- PROBLEM DETAILS -
Extend the forum thread below about judges' use of the 1-to-10 scoring scale, picking up after its last post.

======== EXCERPT TO READ

You can read the rest of the story by clicking on the link. It is written by one of the companies that provides statistical analysis packages to industry.
http://www.minitab.com/resources/Articles/Attribute%20Gage%20R&R%20KT%2035.pdf
I do this sort of work on a daily basis as a quality engineer for a Fortune 50 company.
Ambrey
Apr. 9, 2008, 10:56 PM
Personally, I think the range of 1-10 gives a sufficient spread between "totally awful" and "spectacularly correct" to be a useful metric scale.
Only if the judges are using the entire range. If they are really focusing on the areas between 5 and 7, with only outliers outside of that range, it changes things!
J-Lu
Apr. 9, 2008, 11:21 PM
Only if the judges are using the entire range. If they are really focusing on the areas between 5 and 7, with only outliers outside of that range, it changes things!
Exactly the problem. I can forsee that if half-points are added, judges will still only focus on the scale between 5 and 7, giving 5.5s, 6s and 6.5s, wiht the resulting score being similar to the score if only integers are used. The scores will continually close in on the mean...barring disaster for a specific movement. So instead of 5,6,6,6,7,5,6,6 we'll see 5.5,6,6.5,6.5,6.5,6.5,6,5.5,6. But still, there is the problem that for half-points to work, judges have to be very clear on what is a "6" and what is a "7" in order to describe a "6.5" without totally guessing.
This is why I think the scale is fine. I do have a problem with the judging, though. The judges, IMO, should use the whole range and score what they see. I have no sympathy for a judge giving any other score than what is earned. If they are worried about aggravating riders or not being invited back, then they shouldn't be judging. Period. I'd love it if in my job, I can "pad" data so as not to make people feel bad. But I'd be fired in an instant.

================
======== DATA UNDER STUDY

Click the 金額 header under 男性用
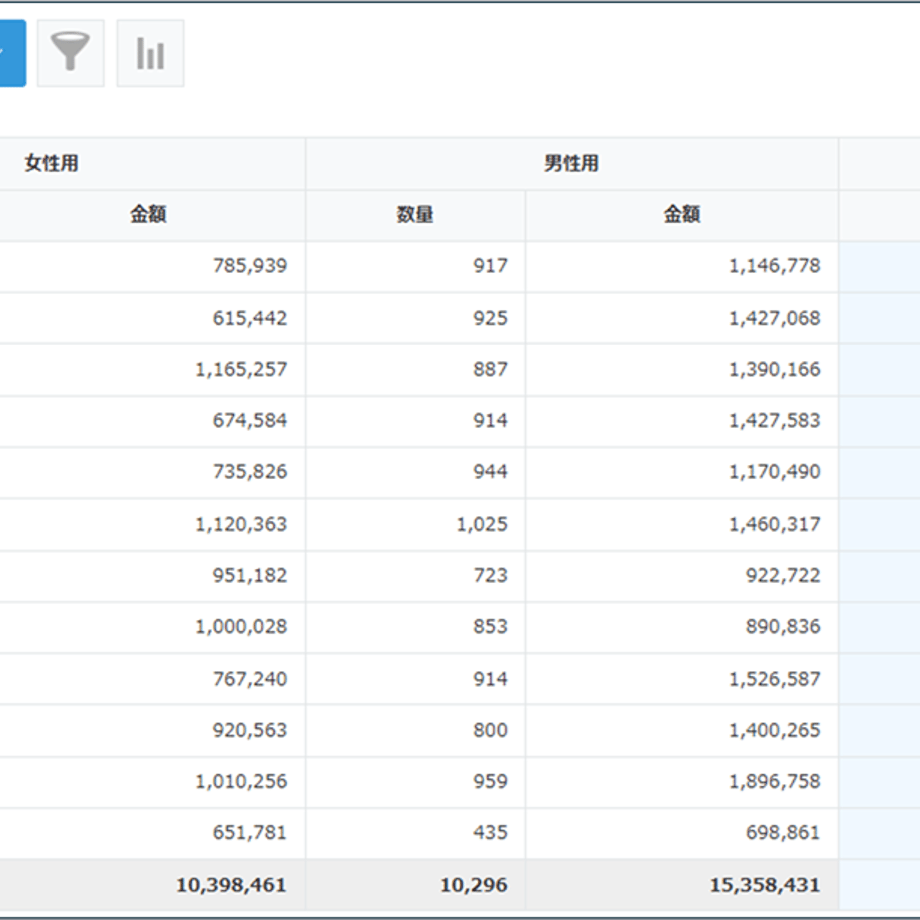Screen dimensions: 920x920 click(x=682, y=215)
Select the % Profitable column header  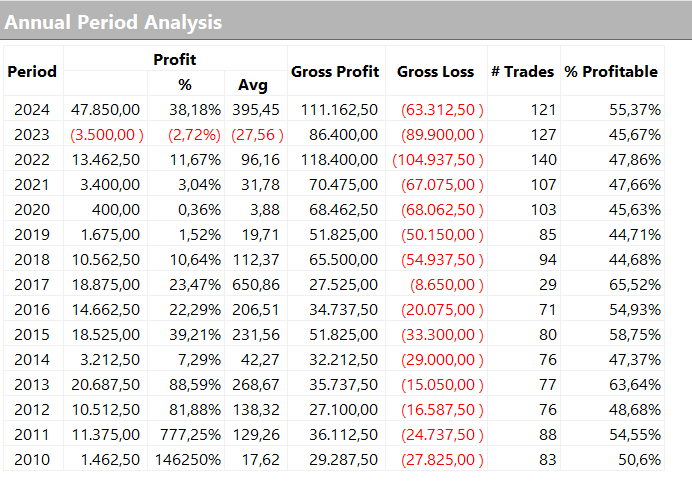[611, 72]
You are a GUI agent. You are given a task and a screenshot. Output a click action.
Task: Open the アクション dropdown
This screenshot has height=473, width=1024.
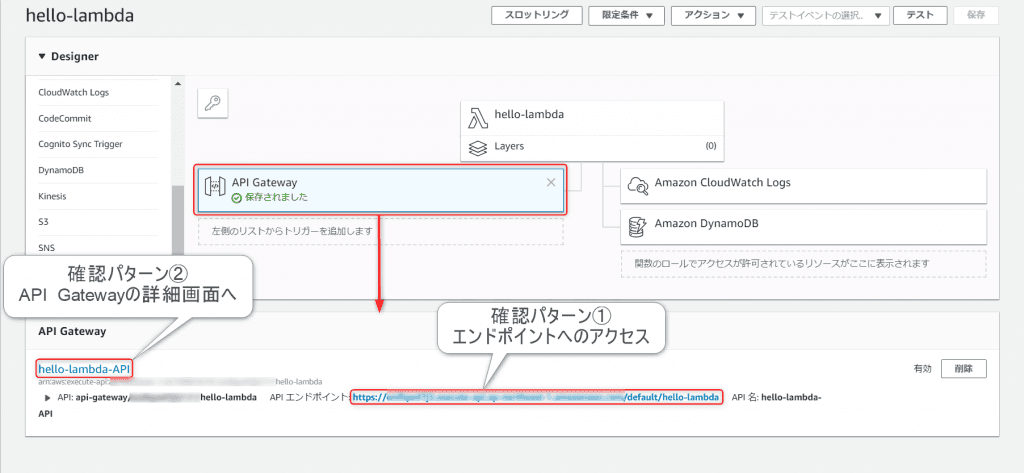click(x=713, y=15)
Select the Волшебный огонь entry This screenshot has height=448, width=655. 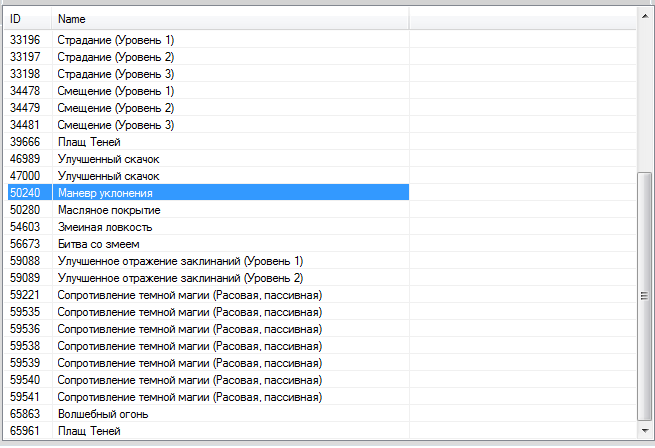click(103, 413)
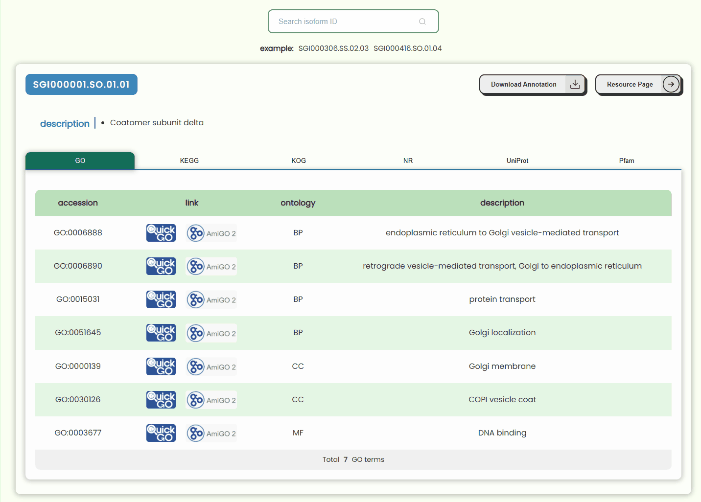Open QuickGO link for GO:0000139
701x502 pixels.
[161, 367]
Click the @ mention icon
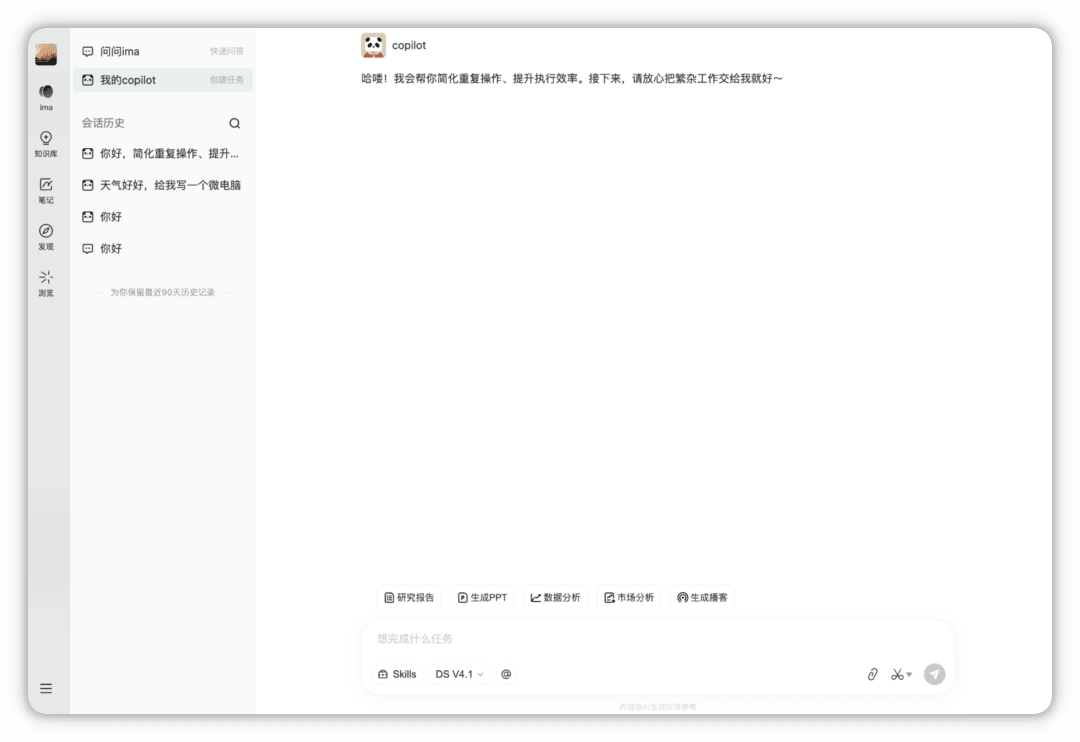The image size is (1080, 742). click(x=506, y=674)
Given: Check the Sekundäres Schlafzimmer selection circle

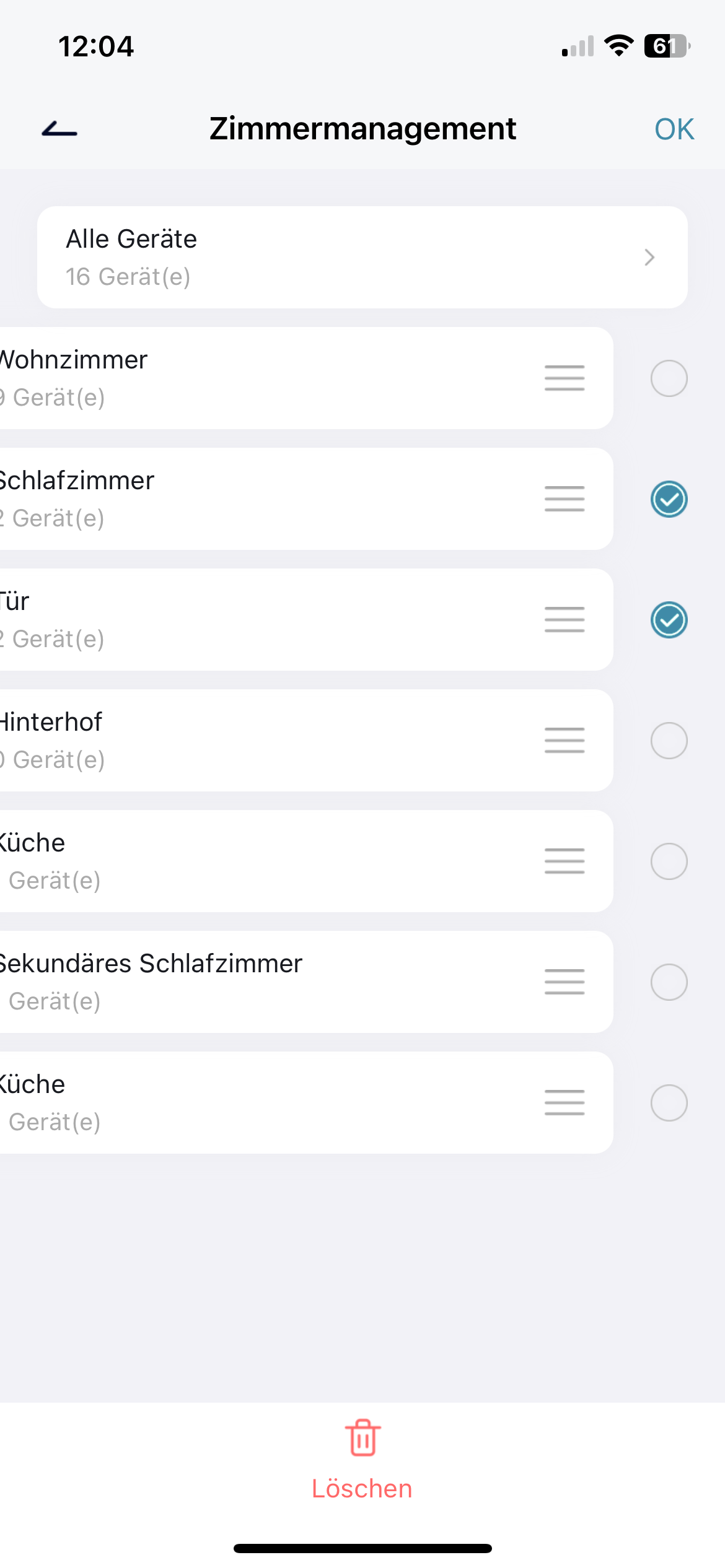Looking at the screenshot, I should coord(669,982).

================

- OUTPUT OF THE EXERCISE -
Ooops, but this isn't what the thread is about. :winkgrin: So to reiterate, I think the integer system is fine if, as pointed out, it is used correctly.
J.
Dressage Art
Apr. 9, 2008, 11:28 PM
1.926% (2,065 rides) scored in the 40-40.99% range
33.522% (35.946 rides) scored in the 50-50.99% range
58.377% (62,599 rides) scores in the 60-60.99% range
6.028% (6,464 rides) scored in the 70-70.99% range
The few numbers of very low and very high scores, with a strong clustering in the mid-range suggests that judges are not using the full range of scores
I agree that judges are not using the full range of scores, but I also know that it's quite difficult to do.
***Scores of 4-5-6-7-8 are the safe scores for judge to give and nobody questions those scores, so judge will not be put on the spot and demanded to back up her/his scores. If scores will be different from other judges, it's not going to be different by much, so again - it's safe to stay with in a "safe range of scores"
***Judge has to have "balls" to use the full score range. Because it is so uncommon, it'll be a statement and judge must be ready for the lime spot light and be ready to take some of the negative pressure with going out of the group and using the whole score range.
***If majority judges don't use the whole score range, then when a few judges decide to use the whole score range - they are not judging by the same standard.
***To use the whole range judge has to be very knowledgeable and experienced to be able to defend her/his scores.
~Freedom~
Apr. 9, 2008, 11:38 PM
I agree that judges are not using the full range of scores, but I also know that it's quite difficult to do.
The problem is that you simply cannot award scores to a competitor that doesn't deserve it.
I have always used the full range of scores but in a normal class the majority WILL sit at the 5--6 score.
I have given both a zero and a 10 but when I have, they were deserved.
claire
Apr. 10, 2008, 05:35 AM
The problem is that you simply cannot award scores to a competitor that doesn't deserve it.
But, here's the thing, ARE judges awarding the "deserved" scores?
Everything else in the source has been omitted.